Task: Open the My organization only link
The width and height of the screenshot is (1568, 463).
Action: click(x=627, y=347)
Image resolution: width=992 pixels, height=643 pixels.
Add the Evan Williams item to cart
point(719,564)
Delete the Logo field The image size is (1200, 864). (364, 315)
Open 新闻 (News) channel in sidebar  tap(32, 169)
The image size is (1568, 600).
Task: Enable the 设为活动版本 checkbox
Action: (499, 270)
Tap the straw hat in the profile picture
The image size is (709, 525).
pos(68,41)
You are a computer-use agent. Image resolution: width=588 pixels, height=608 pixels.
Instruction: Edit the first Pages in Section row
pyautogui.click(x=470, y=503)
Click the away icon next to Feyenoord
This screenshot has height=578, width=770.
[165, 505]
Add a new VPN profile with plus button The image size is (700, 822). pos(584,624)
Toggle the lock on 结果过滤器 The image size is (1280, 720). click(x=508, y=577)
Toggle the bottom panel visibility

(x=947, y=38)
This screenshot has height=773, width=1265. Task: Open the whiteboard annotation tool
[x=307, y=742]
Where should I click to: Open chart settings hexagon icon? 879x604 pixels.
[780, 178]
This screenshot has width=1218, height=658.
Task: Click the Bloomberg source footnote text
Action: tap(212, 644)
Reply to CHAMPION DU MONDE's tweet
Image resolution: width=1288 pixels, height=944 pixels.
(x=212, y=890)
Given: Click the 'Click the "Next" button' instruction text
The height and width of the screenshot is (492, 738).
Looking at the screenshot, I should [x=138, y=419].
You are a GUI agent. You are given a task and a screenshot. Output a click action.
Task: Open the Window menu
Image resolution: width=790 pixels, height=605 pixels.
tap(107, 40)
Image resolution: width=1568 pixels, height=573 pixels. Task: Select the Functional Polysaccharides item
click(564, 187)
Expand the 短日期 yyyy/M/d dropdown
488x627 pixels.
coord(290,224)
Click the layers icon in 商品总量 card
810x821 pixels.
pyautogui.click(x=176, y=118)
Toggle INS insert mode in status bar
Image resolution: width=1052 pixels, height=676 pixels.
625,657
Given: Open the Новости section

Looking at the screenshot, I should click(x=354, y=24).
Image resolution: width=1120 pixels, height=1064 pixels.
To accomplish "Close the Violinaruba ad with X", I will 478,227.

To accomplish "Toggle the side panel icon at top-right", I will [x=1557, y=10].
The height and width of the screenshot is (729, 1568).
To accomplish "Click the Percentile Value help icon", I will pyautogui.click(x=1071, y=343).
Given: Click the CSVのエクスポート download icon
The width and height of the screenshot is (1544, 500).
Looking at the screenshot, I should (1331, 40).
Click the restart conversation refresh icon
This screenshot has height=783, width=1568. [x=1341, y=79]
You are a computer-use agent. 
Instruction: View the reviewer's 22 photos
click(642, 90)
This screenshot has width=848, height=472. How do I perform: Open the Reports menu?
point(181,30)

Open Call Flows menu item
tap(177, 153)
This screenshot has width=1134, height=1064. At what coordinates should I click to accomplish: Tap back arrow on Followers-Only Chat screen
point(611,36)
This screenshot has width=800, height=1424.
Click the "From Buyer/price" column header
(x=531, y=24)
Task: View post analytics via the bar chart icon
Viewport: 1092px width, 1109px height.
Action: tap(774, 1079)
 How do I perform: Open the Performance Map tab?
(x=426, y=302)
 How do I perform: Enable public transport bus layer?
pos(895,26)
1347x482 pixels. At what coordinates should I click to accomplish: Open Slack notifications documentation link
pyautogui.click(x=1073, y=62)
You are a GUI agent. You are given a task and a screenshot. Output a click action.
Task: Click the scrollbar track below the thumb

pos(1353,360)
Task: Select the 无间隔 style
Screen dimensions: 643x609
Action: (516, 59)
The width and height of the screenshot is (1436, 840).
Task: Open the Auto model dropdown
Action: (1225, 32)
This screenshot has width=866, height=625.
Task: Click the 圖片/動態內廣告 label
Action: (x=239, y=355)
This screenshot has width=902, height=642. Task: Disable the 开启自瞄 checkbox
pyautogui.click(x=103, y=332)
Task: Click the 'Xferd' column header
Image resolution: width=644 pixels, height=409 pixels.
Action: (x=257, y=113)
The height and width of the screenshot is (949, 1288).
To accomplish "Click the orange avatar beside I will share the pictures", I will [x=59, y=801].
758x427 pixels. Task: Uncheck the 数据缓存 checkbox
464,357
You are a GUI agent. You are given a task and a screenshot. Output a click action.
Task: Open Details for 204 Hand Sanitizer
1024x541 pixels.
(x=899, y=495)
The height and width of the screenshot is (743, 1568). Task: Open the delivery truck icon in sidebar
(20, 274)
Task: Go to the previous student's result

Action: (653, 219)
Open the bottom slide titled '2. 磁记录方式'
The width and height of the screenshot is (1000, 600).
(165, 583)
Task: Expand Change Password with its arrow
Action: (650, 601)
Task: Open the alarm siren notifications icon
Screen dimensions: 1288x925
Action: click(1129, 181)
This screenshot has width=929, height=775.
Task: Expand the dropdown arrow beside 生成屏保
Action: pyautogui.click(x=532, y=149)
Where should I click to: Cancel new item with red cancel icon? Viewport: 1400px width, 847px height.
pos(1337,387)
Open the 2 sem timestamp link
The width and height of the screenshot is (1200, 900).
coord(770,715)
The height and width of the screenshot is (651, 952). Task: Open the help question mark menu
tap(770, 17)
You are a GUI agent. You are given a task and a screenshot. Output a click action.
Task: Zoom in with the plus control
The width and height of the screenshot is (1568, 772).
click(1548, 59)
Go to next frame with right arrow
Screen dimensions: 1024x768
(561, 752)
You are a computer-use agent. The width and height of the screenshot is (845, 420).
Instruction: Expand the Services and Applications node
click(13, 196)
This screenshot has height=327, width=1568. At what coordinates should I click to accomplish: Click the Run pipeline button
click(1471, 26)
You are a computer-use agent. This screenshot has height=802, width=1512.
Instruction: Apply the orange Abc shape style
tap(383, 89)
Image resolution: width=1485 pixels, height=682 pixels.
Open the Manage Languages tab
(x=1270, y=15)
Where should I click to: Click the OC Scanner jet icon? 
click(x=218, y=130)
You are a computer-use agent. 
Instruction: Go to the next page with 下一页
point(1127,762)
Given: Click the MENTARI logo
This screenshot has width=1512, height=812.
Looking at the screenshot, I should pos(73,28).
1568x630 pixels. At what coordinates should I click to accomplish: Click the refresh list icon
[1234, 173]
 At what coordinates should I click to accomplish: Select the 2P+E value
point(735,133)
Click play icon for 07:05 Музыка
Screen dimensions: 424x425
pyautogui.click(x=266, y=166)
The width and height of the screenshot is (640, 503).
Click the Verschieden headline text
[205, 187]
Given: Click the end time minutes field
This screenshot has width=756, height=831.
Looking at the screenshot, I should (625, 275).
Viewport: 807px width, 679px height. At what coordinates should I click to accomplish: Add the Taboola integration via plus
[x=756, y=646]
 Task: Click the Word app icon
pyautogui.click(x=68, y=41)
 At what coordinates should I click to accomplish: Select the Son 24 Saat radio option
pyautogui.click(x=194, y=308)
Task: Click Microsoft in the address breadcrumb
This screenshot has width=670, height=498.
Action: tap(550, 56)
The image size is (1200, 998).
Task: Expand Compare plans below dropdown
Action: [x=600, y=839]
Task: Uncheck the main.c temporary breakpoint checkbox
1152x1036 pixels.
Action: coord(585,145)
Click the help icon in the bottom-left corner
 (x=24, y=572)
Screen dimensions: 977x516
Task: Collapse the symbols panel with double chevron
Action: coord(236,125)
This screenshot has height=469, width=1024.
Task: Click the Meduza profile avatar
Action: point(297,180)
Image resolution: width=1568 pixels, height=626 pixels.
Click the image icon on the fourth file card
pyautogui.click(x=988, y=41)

■ Work item:
Of all the entries above, output exactly the lines between the one holding "Add the Evan Williams item to cart" and the one holding "Add a new VPN", inclusive.

■ Exercise result:
Add the Evan Williams item to cart
point(719,564)
Delete the Logo field The image size is (1200, 864). (364, 315)
Open 新闻 (News) channel in sidebar  tap(32, 169)
The image size is (1568, 600).
Task: Enable the 设为活动版本 checkbox
Action: (499, 270)
Tap the straw hat in the profile picture
The image size is (709, 525).
pos(68,41)
You are a computer-use agent. Image resolution: width=588 pixels, height=608 pixels.
Instruction: Edit the first Pages in Section row
pyautogui.click(x=470, y=503)
Click the away icon next to Feyenoord
This screenshot has height=578, width=770.
[165, 505]
Add a new VPN profile with plus button The image size is (700, 822). pos(584,624)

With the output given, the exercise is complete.